# DIRECTIVE:
Which lines of the data below contain the word "beside"? Extract each of them in full.

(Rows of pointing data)
============================================================

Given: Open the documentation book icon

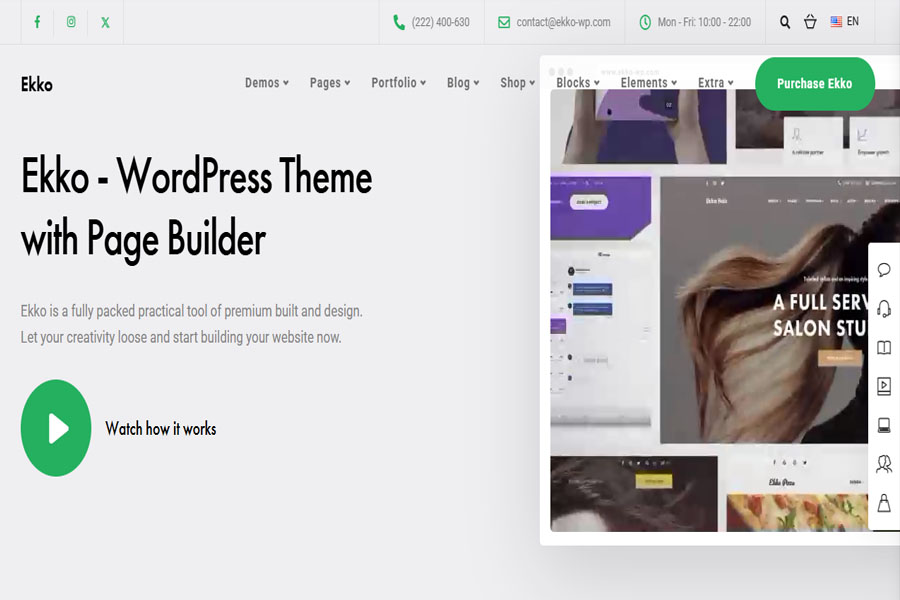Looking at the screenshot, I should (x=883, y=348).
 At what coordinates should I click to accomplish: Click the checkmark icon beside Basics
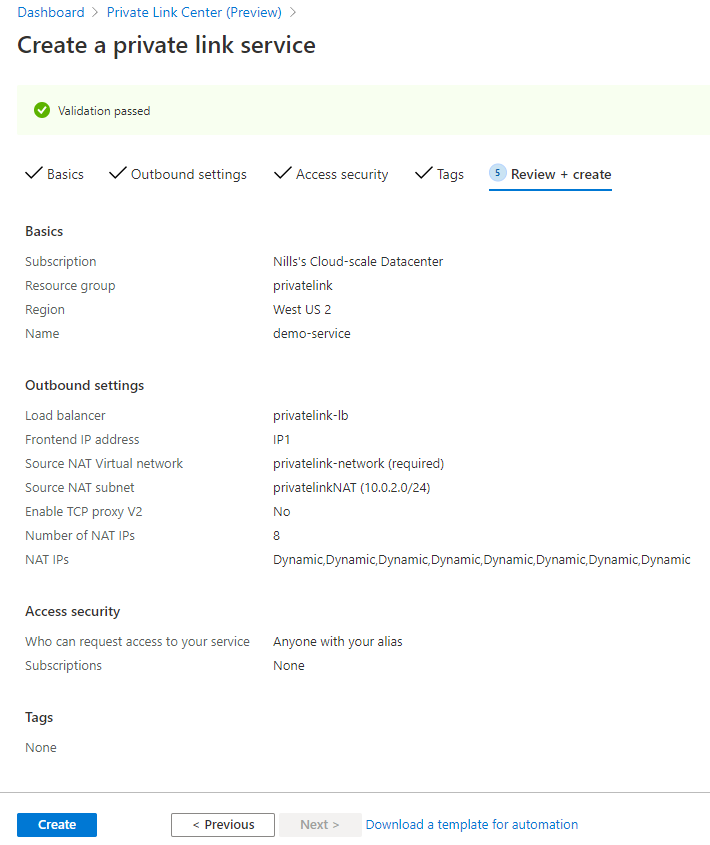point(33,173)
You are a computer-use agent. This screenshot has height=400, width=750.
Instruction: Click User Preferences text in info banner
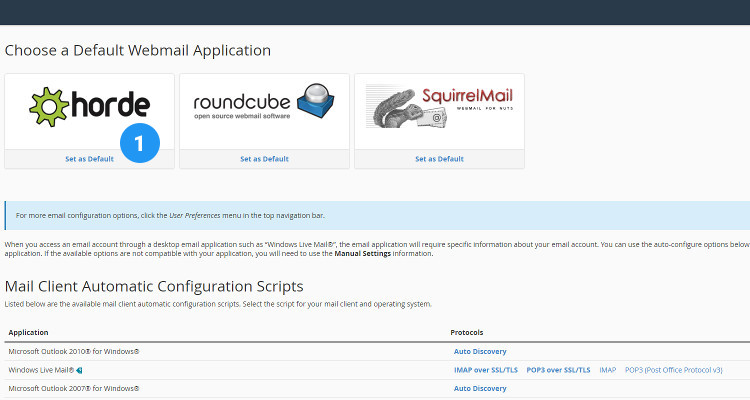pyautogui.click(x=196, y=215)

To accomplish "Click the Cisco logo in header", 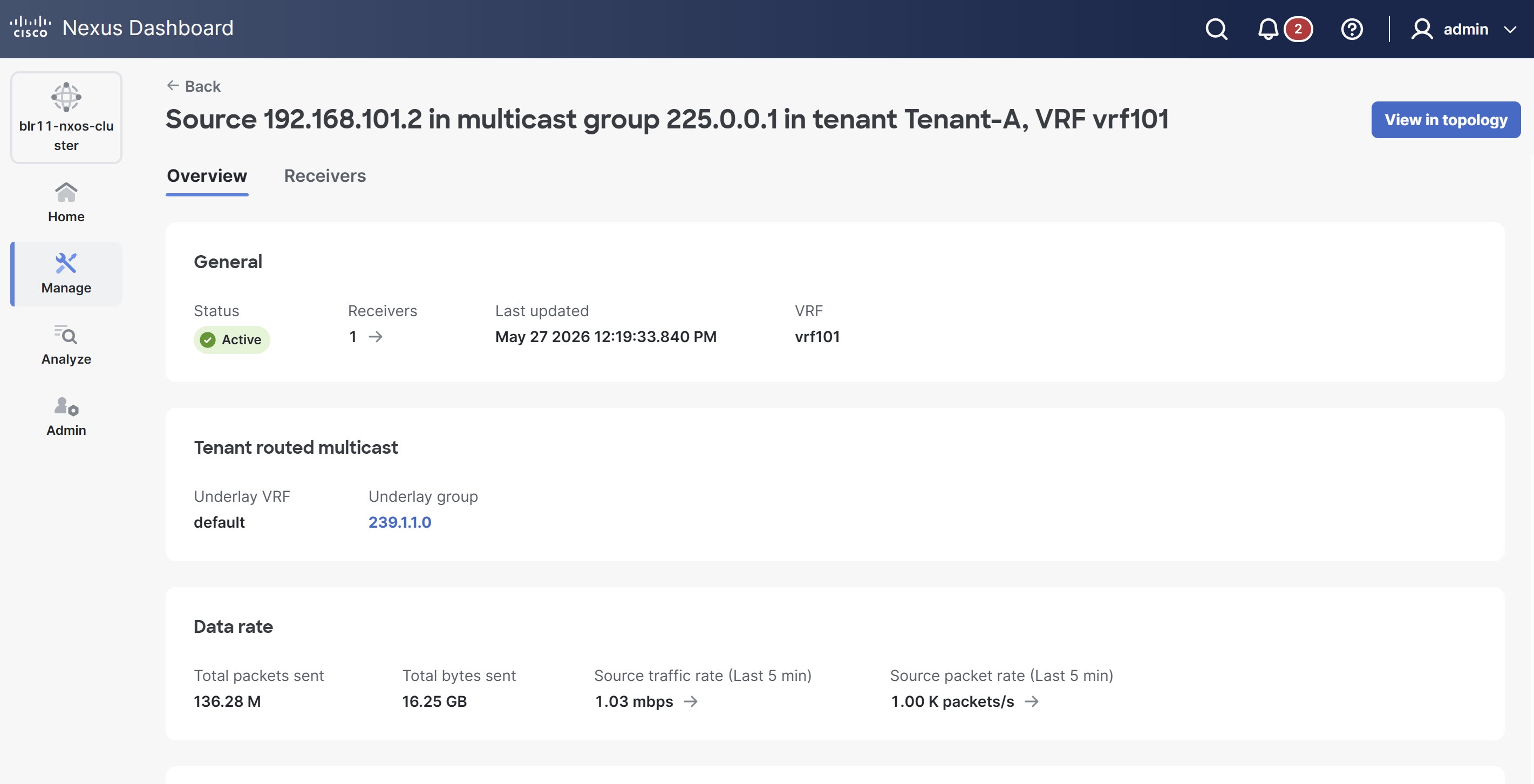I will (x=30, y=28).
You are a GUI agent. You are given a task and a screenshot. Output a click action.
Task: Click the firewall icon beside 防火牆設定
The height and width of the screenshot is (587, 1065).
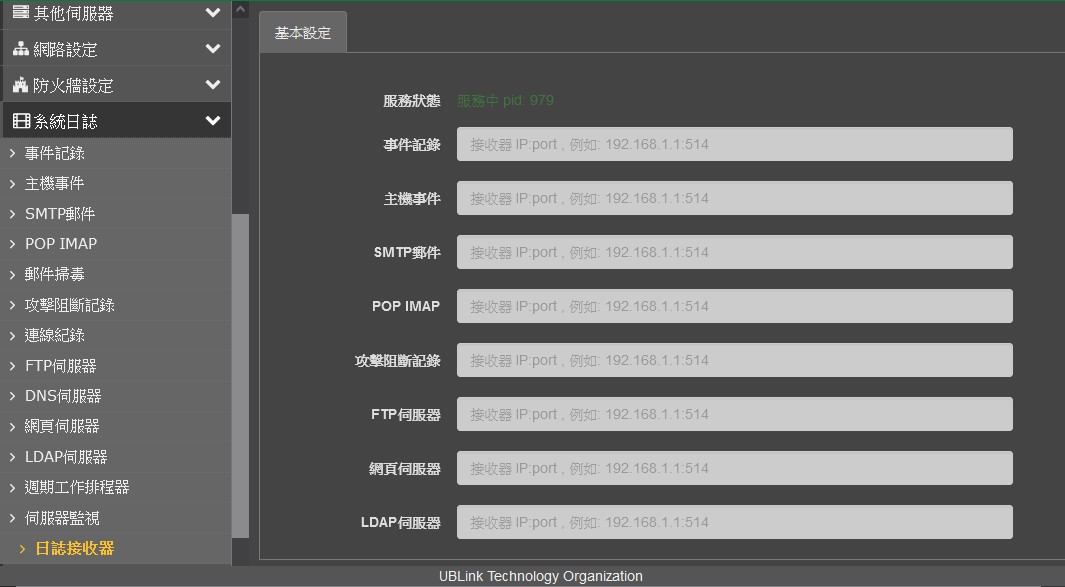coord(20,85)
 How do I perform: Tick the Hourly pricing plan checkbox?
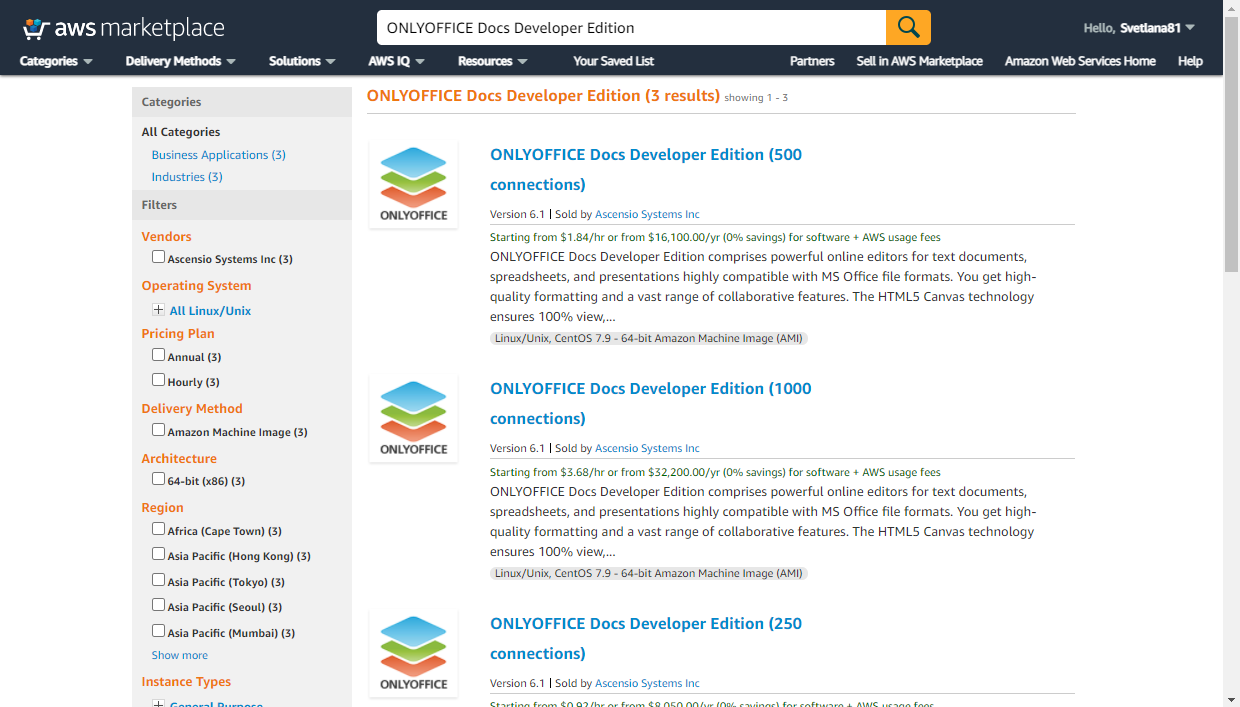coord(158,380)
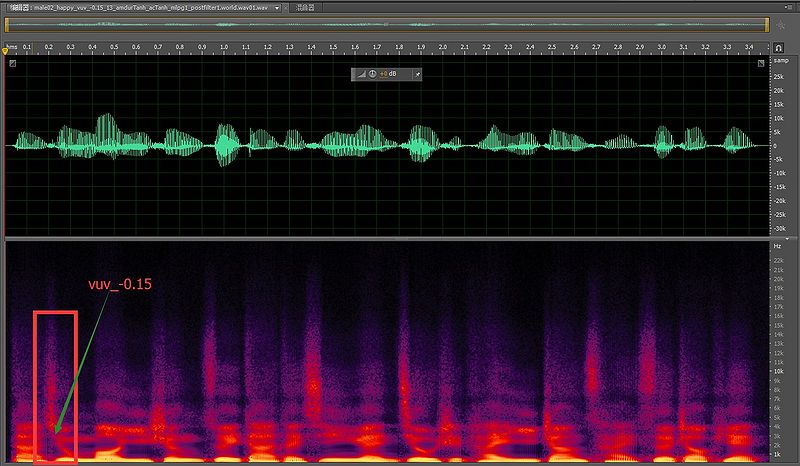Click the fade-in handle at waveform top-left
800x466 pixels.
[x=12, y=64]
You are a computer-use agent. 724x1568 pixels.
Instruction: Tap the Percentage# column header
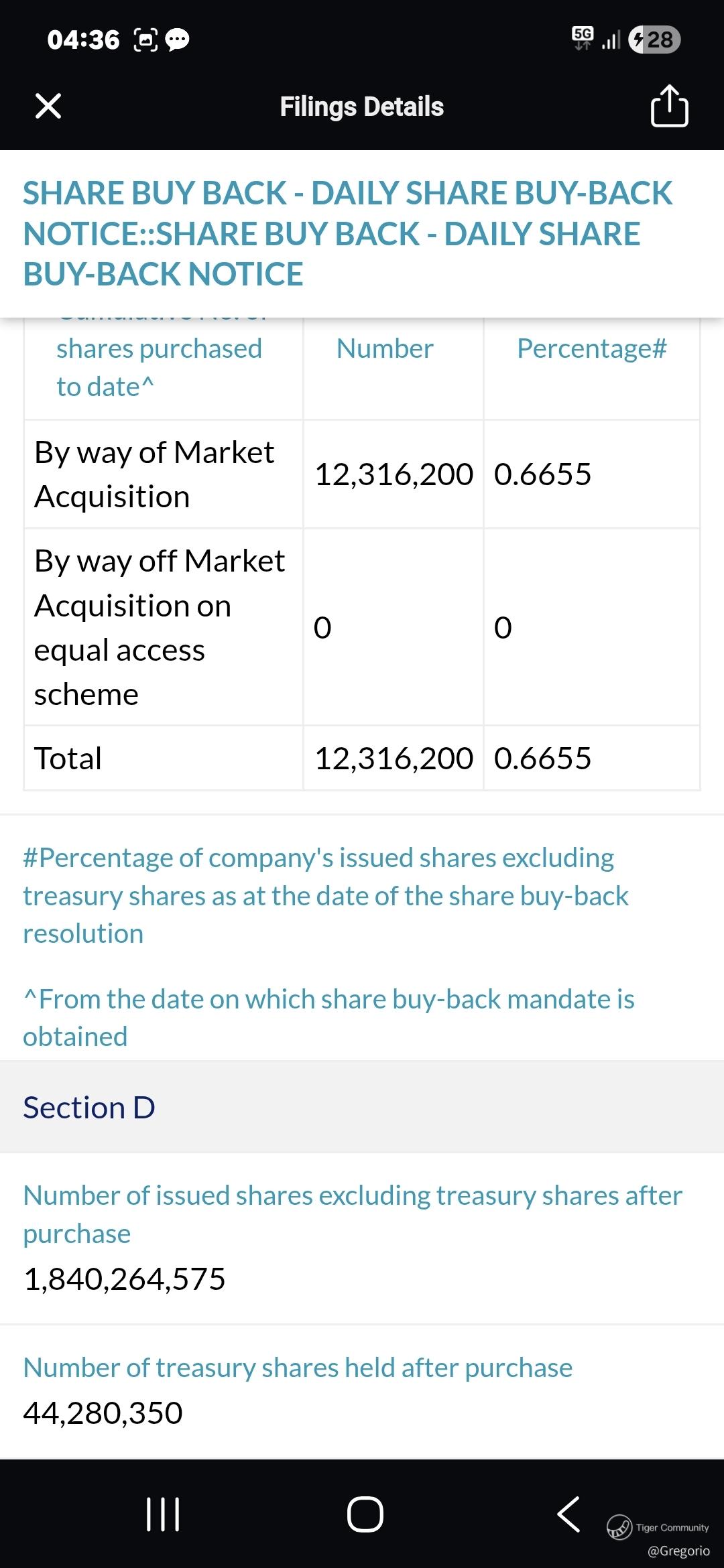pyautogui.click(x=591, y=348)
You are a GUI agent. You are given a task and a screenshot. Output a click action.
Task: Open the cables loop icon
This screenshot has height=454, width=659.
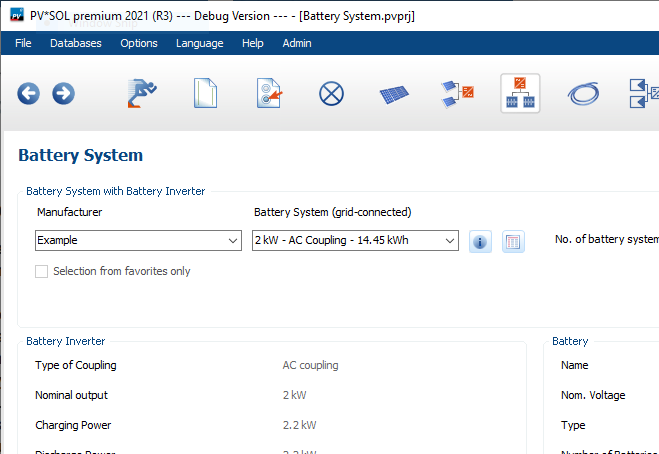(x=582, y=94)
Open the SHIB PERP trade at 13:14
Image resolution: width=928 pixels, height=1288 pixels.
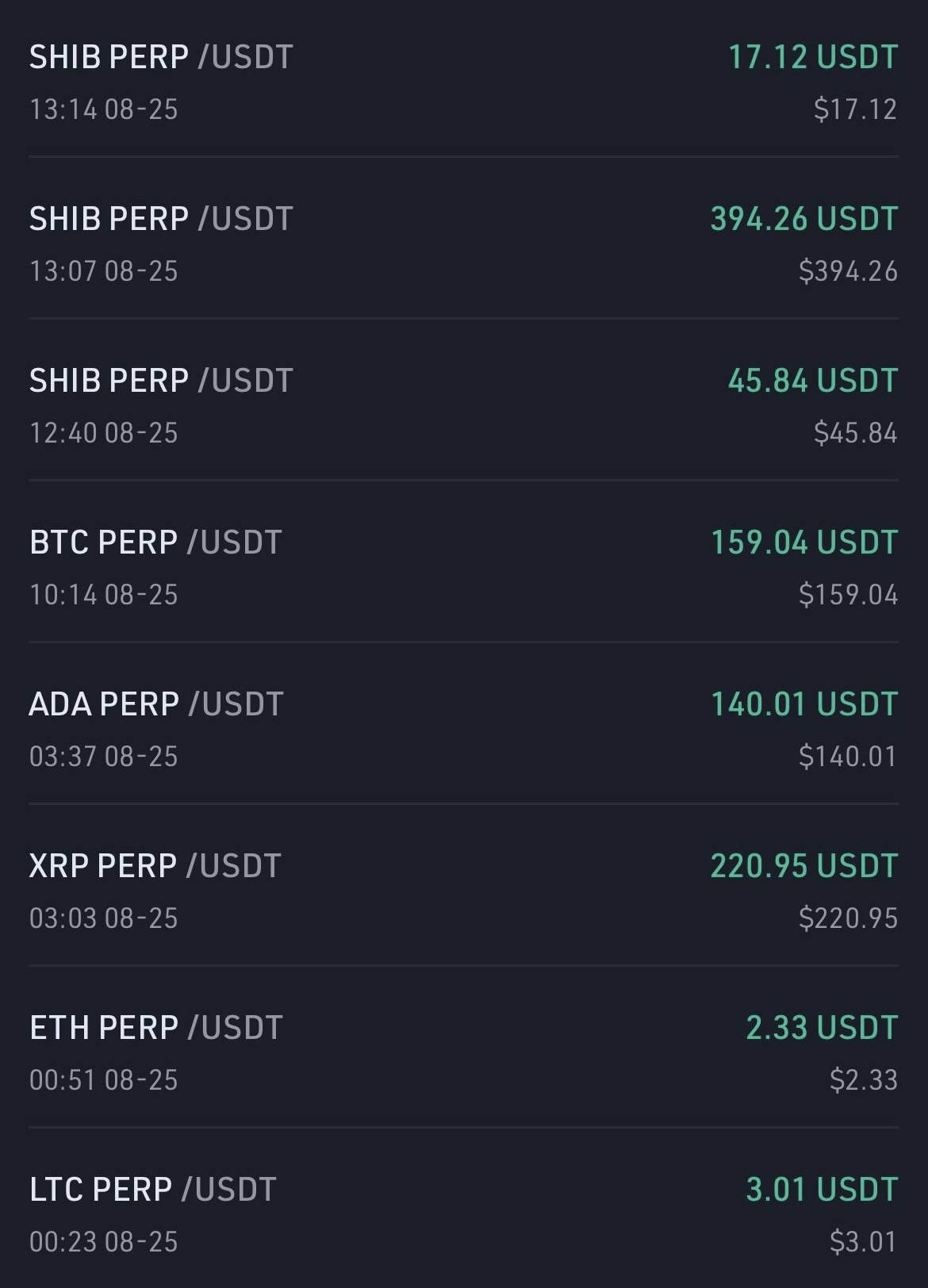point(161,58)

============================================================

# EXERCISE RESPONSE:
 At what coordinates should I click to accomplish: Click the checkmark icon beside Basics
Task: Click the firewall icon beside 防火牆設定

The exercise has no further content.